Quelques-uns furent enfermés dans des cottes de mailles et allongés sur les sables arides sous le soleil brûlant de midi. La torture infligée par le métal chauffé par le soleil torride au-dessus d'eux et par le sable brûlant au-dessous, est difficilement descriptible. Les esclaves convertis des Quraych, qu'ils fussent hommes ou femmes, étaient traités impitoyablement par leurs maîtres qui les torturaient brutalement et les frappaient sauvagement. Par exemple, 'Omar Ibn al-Khattâb avait l'habitude de frapper son esclave, une femme, dénommée Lobaynah, jusqu'à ce qu'il fût fatigué lui-même.(41)

Bilâl, l'Africain, un converti, esclave de Omayyah Ibn Khalf, fut torturé cruellement, exposé au grand soleil de midi, allongé sur le gravier brûlant de la vallée mecquoise.(42) Lorsque le tourment était aggravé par une soif insupportable, on exigeait du malheureux supplicié de reconnaître les idoles de la Mecque; cependant Bilâl refusait d'abjurer, et du fond de son angoisse, il criait: "Ahad! Ahad!" (Un, Un le Dieu Unique!). Mohammad (Que la paix soit sur lui et sur sa Famille), ayant appris son malheur, fut tellement apitoyé sur son sort qu'il décida de l'arracher aux tortures en le rachetant.

Yâcir et sa femme Somayyah, ayant refusé catégoriquement d'abjurer, furent torturés à mort par les Quraych. Somayyah avait été attachée à deux chameaux et cruellement transpercée par une lance.(43) Leur fils, 'Ammâr, lorsqu'il fut torturé et forcé d'abjurer, ayant peur de partager le sort insoutenable de ses parents qu'il avait vu mourir de ses propres yeux, et désirant échapper à une mort certaine, finit par obéir aux exigences de ses tortionnaires,(44) bien que son cur ne s'accordât pas avec sa langue. Le Prophète ayant été informé que 'Ammâr avait renié la foi, dit que cela était impossible, car 'Ammâr était imprégné de foi, du sommet de la tête jusqu'à la plante des pieds, la foi étant fusionnée dans son sang et sa chair.
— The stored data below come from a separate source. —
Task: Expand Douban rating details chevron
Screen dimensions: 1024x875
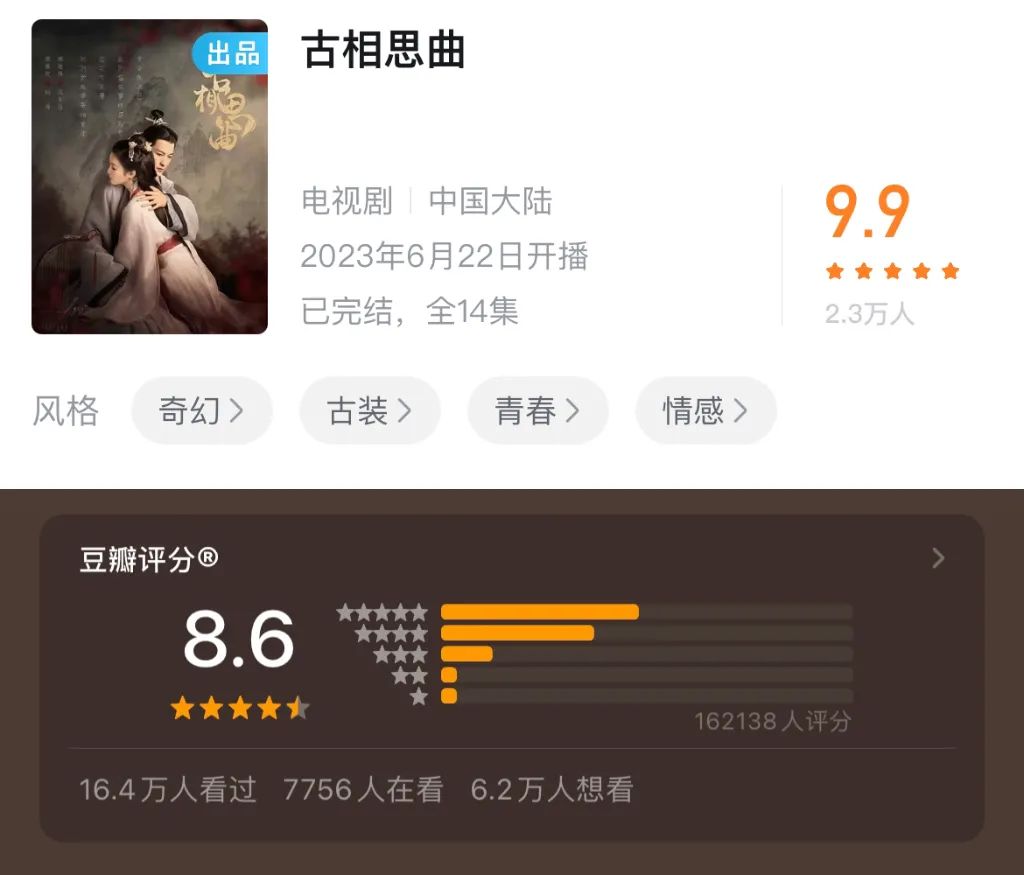Action: [x=938, y=558]
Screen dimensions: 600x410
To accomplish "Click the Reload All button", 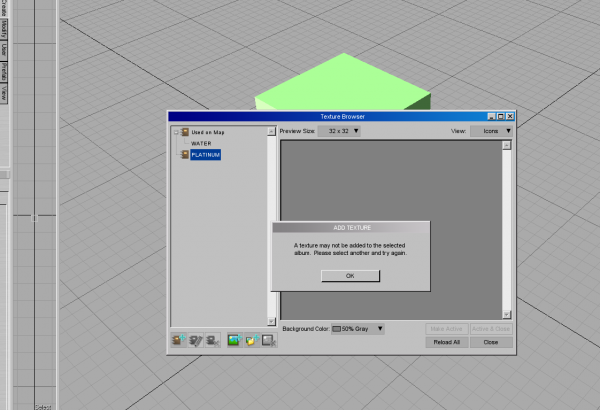I will pos(447,342).
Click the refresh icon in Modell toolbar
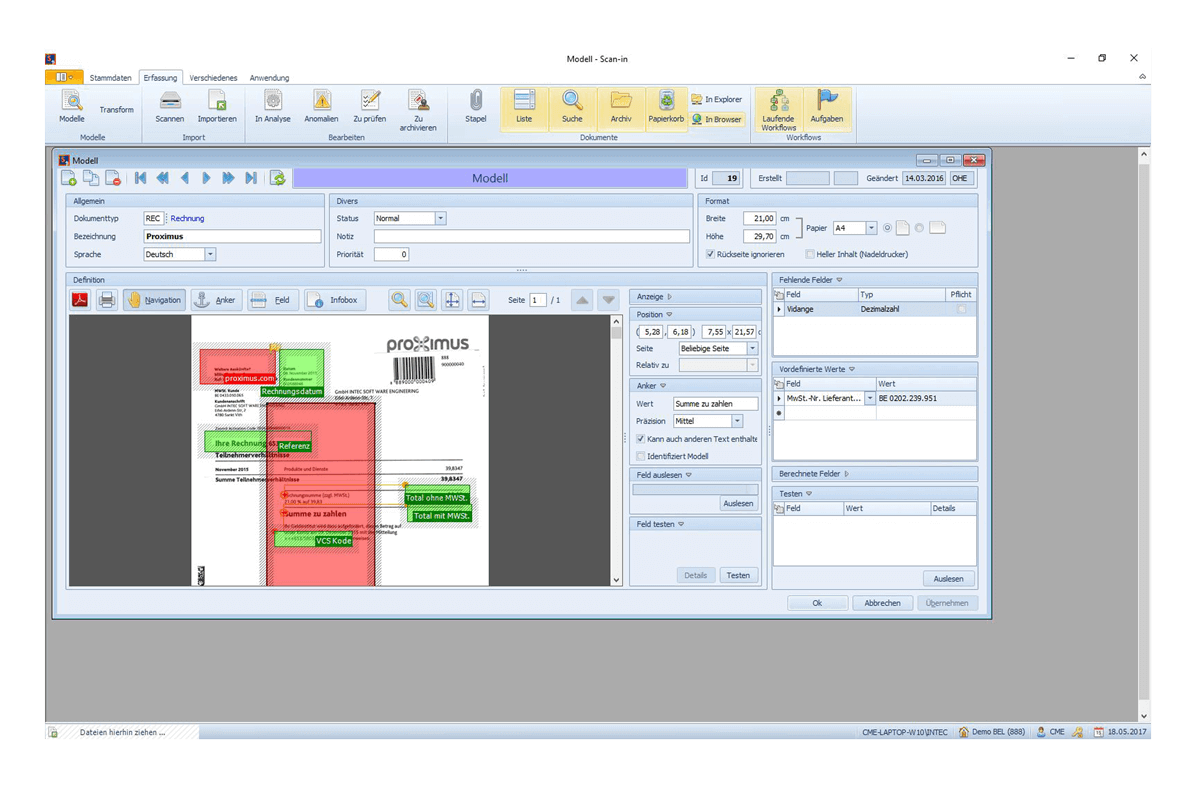 (278, 178)
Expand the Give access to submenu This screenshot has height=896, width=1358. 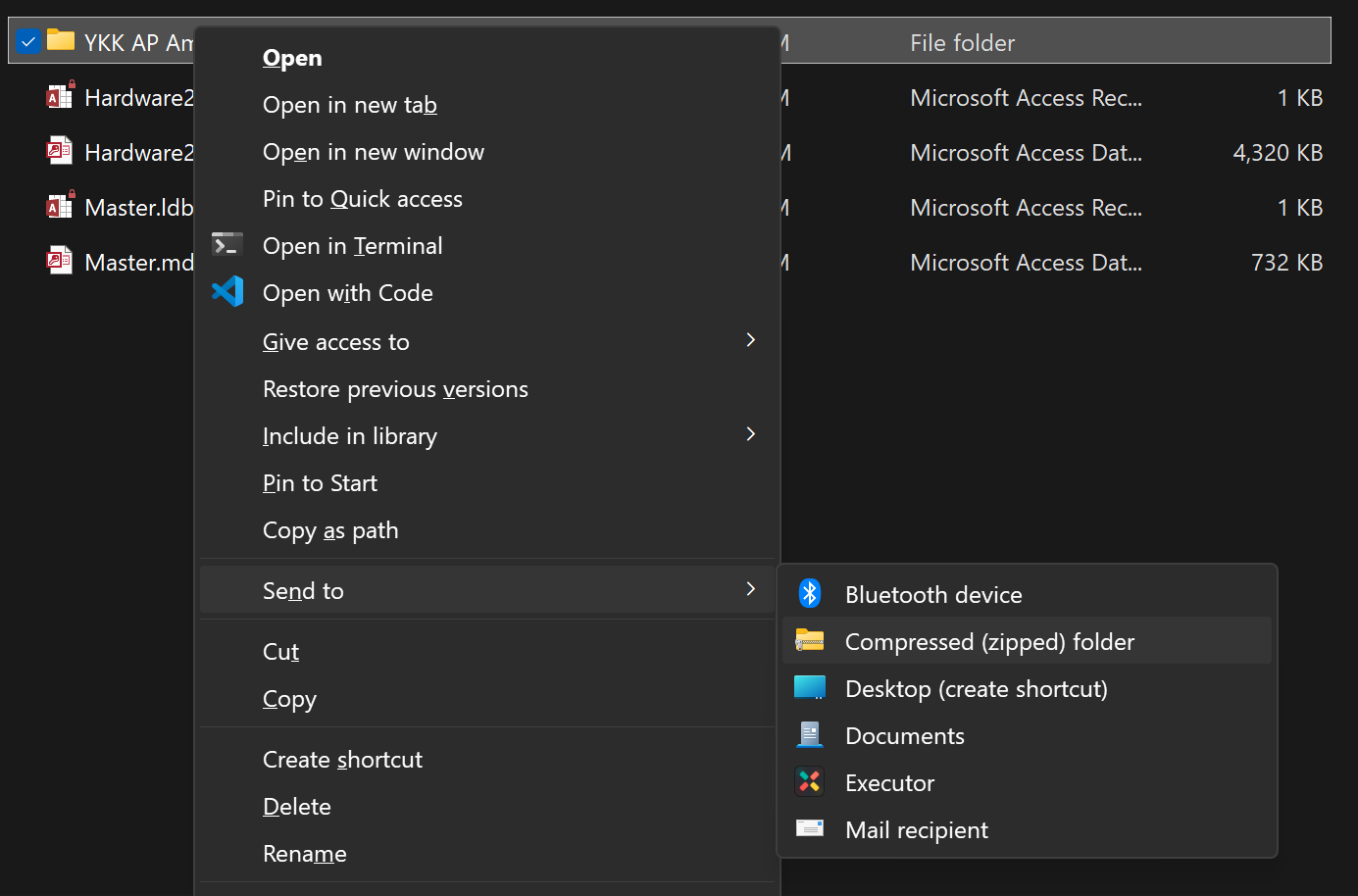(x=750, y=340)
Lorsque 'Ammâr réapparut devant lui, pleurant et poussant des cris de regret, le Prophète récita ces paroles du Coran: "Celui qui renie Dieu après avoir cru - sauf celui qui le fait par contrainte et dont le cur reste ferme dans la foi (...) la colère de Dieu est sur lui et un terrible châtiment l'atteindra". (Sourate Al-Nahl, 16: 106).

Il essuya les larmes sur le visage de 'Ammâr et le consola en lui disant: "Tu n'es pas coupable, s'ils t'y ont forcé".

L'Emigration en Abyssinie
Dans de telles circonstances, il n'était plus possible pour les adeptes de Mohammad de vivre en paix plus longtemps à la Mecque, et il n'était plus raisonnable pour lui de poursuivre ses prêches dans une ville où ses auditeurs risquaient d'être attaqués.

Aussi conseilla-t-il à ses adeptes qui n'avaient pas de protection à la Mecque de chercher refuge et pays d'exil ailleurs.

L'Abyssinie fut l'endroit proposé à cet effet, et accepté unanimement. Conformément à cette décision, un groupe de onze hommes et quatre femmes, dont Othmân et sa femme Roqayyah, fuirent vers ce pays au mois de Rajab de la cinquième année de la Mission (environ 615 ap. J. -C.). Ils furent reçus avec une bienveillance remarquée par Najâchî (le Négus), le Roi chrétien d'Ethiopie, qui embrassera lui-même l'Islam et deviendra un adepte de Mohammad un peu plus tard.

Encouragé par cet accueil aimable des réfugiés en Abyssinie, le Prophète permit à d'autres adeptes d'y émigrer pour avoir la vie sauve. Par conséquent, trente hommes et dix-huit femmes quittèrent la Mecque individuellement ou par petits groupes et se rendirent en Abyssinie. Ja'far Ibn Abî Tâlib les suivit avec cinquante autres personnes. Ainsi cent treize réfugiés arrivèrent sains et saufs en Abyssinie.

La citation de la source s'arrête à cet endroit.